Cuomo says special session stalled over ethics reform
Gov. Andrew Cuomo tamped down hopes for a special session of the legislature before the year ends, saying legislative leaders have still not agreed to ethics reforms that the governor is seeking. Cuomo says he also wants more time to develop a comprehensive criminal justice reform package.
Cuomo says talks on a potential special December session of the legislature center on a package of ethics reforms that the governor is seeking, including campaign finance reform and public financing of campaigns and greater disclosure of legislators' outside incomes. He says lawmakers want something else.
“I’m interested in pursuing those items, the legislature is interested in raising their pay,” said Cuomo, who admits the 15 years without any salary increases in the legislative and executive branches have turned the pay scale in his agencies upside down, with deputy commissioners making more money than their bosses working as commissioners.
But he says talks have not progressed very far. Cuomo says legislative leaders agreed to some ethics reforms earlier this year, and are reluctant to go further.

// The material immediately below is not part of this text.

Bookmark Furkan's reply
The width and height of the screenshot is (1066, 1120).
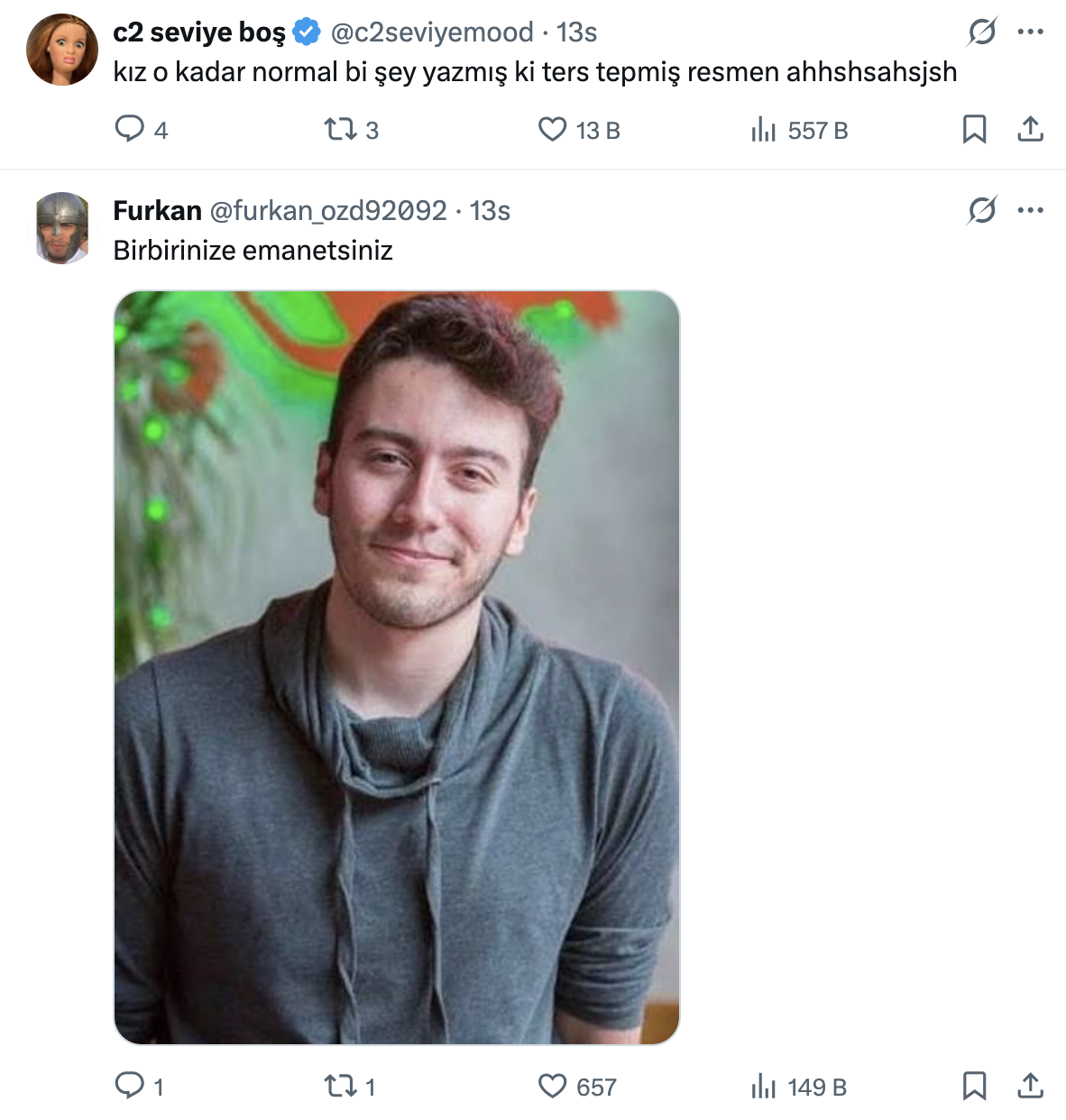pyautogui.click(x=974, y=1086)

“Their position is we just did this, and we are not doing anything more,” Cuomo said. “I’m saying I want more, and they’re saying they’re not prepared for more, and that’s sort of where we are.”
Cuomo says reforms to the criminal justice system in the wake of the death of Eric Garner after an encounter with police, and other incidents, are likely too complicated to be addressed in a session that would have to be held before the holidays. He says he intends to introduce proposals after the first of the year.
Some have called for a special prosecutor in cases where an unarmed citizen dies after an incident with police. Attorney General Eric Schneiderman has asked Cuomo to issue an executive order granting him those powers, and hip-hop mogul Russell Simmons says Cuomo told him he’ll authorize special prosecutors in the future.
A Cuomo spokeswoman said only that the governor had talked with a number of interested parties, including Simmons. The governor portrayed any decision to appoint a special prosecutor for such cases as complicated.
“Often you tend to have a knee jerk after something like this,” Cuomo said. “It is more complex. We should talk it through, think it through.”
Cuomo, who rushed through a gun control law three weeks after the Newtown, Conn. shootings two years ago, says he wants to have a public debate about all of the options for improving a justice system that he says many perceive as unfair.